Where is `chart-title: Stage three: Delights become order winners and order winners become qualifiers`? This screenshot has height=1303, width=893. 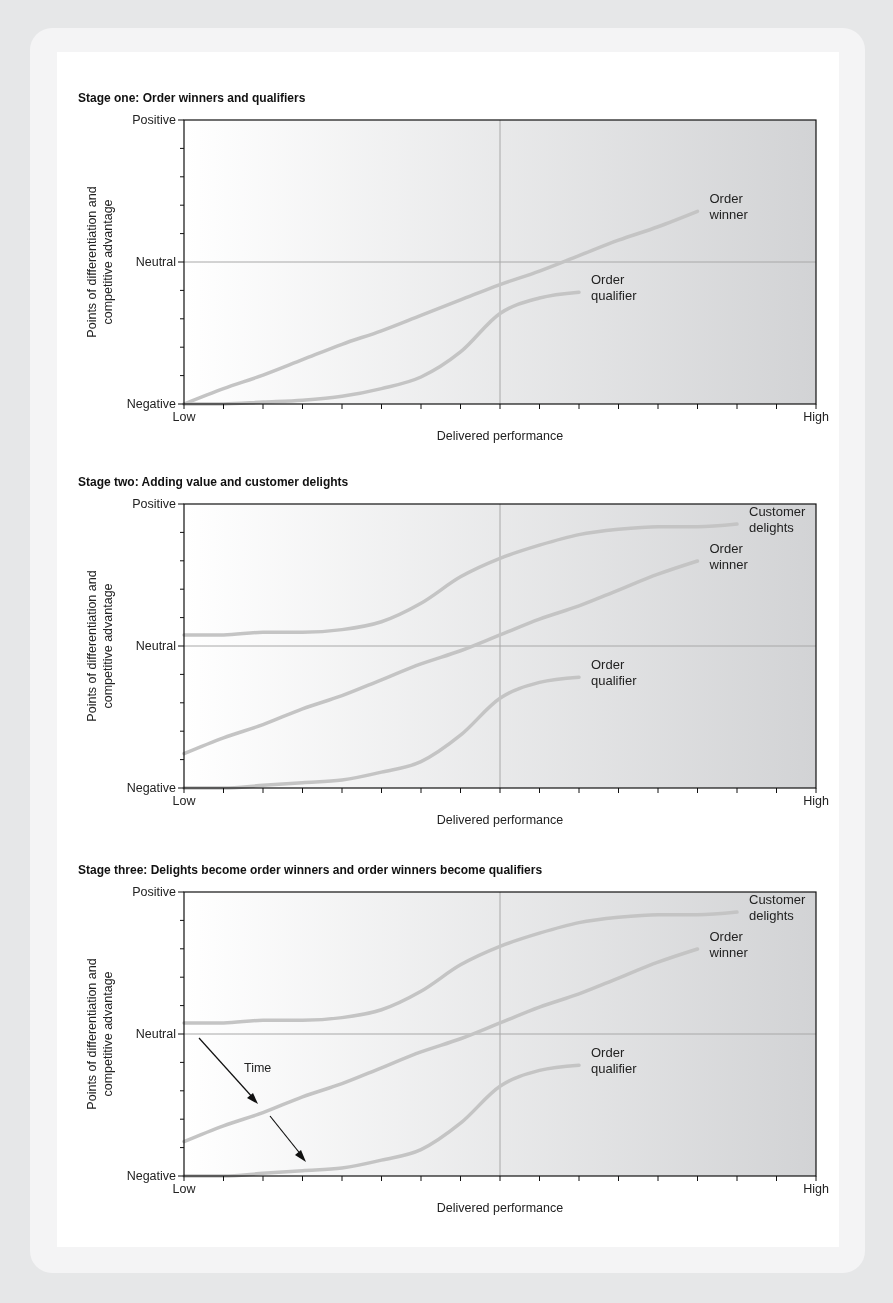 chart-title: Stage three: Delights become order winners and order winners become qualifiers is located at coordinates (310, 870).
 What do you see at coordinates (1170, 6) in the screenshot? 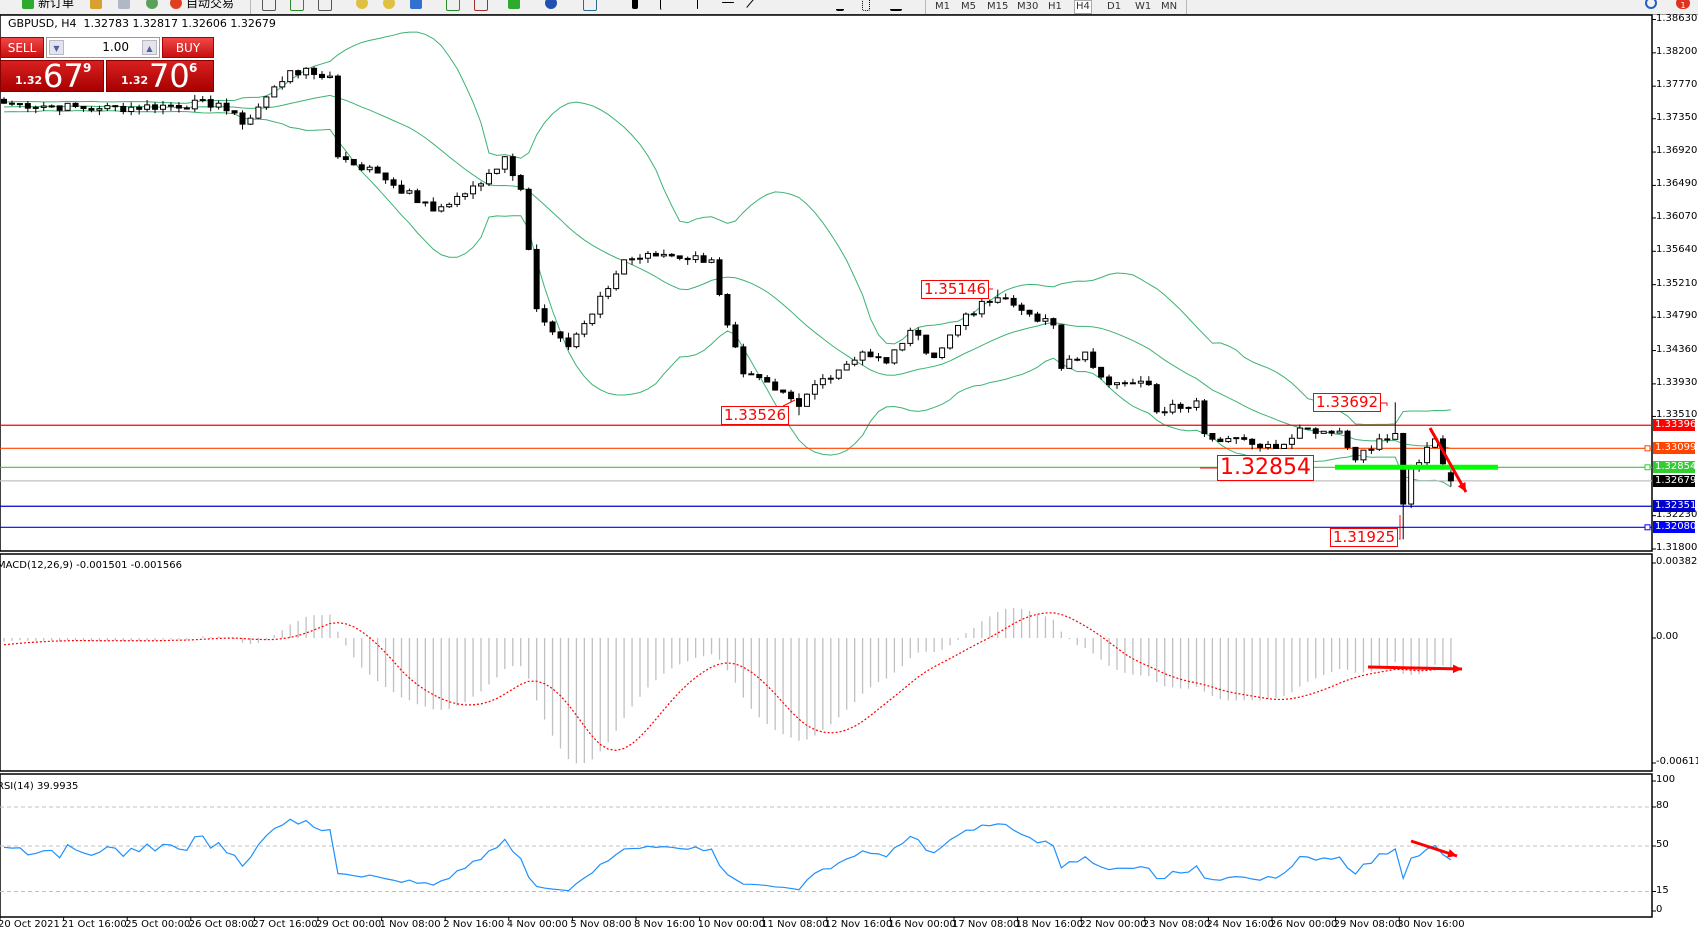
I see `timeframe-mn: MN` at bounding box center [1170, 6].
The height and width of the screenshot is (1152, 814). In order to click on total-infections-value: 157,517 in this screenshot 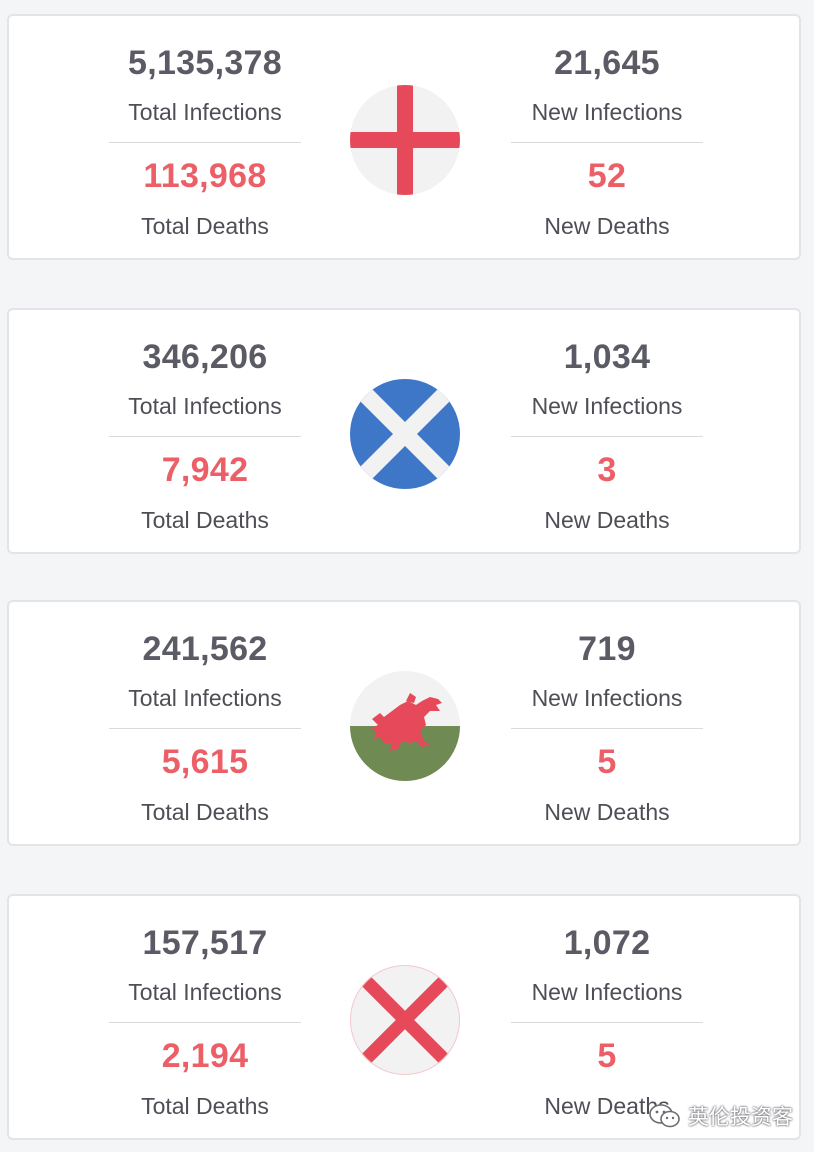, I will do `click(205, 943)`.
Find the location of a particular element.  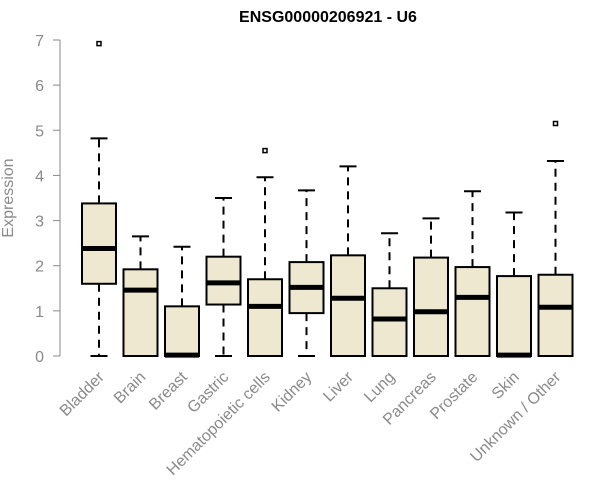

box-brain is located at coordinates (140, 296).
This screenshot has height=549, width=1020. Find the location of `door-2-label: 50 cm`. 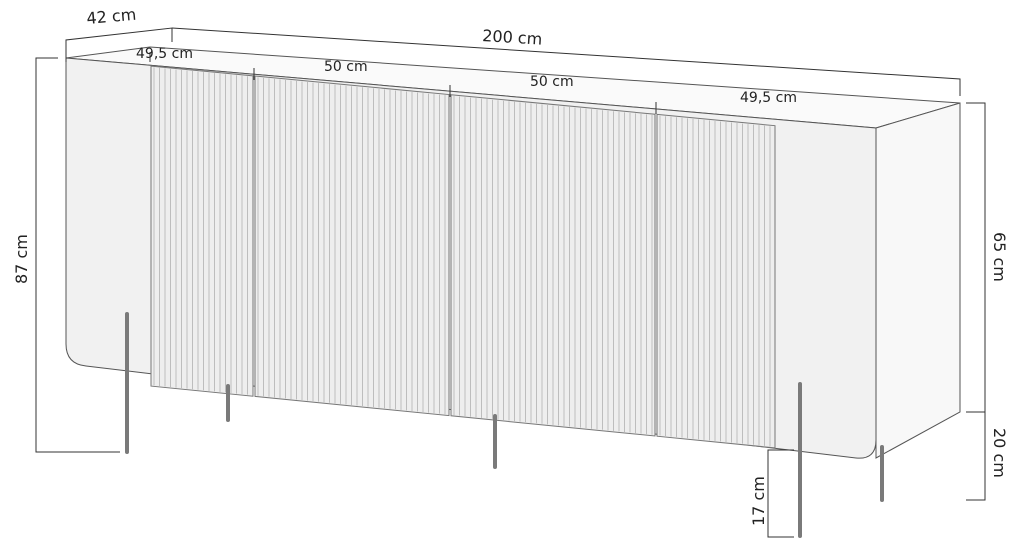

door-2-label: 50 cm is located at coordinates (346, 67).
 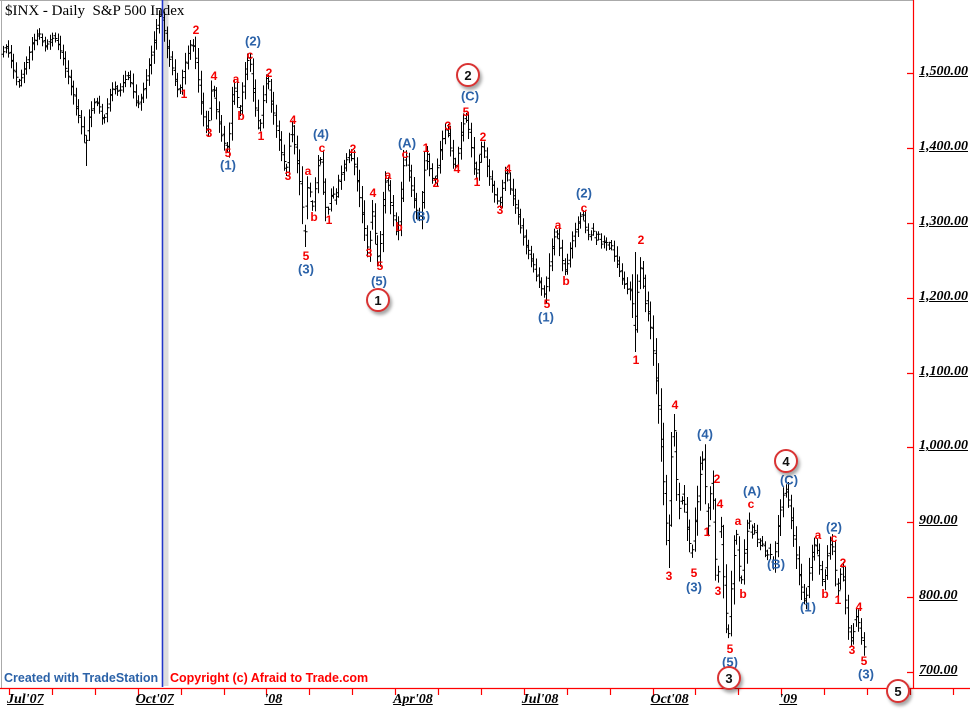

■ ■ ■ ■ ■ ■ ■

● **WORK INSTRUCTION**
Render everything from the line containing "This screenshot has height=549, width=1020." down to the end of the items as a numbered list, skipping blank lines and omitting the pictures.

● **YOUR RESPONSE**
1. This screenshot has height=549, width=1020. Find the location of `door-2-label: 50 cm`. 
2. door-2-label: 50 cm is located at coordinates (346, 67).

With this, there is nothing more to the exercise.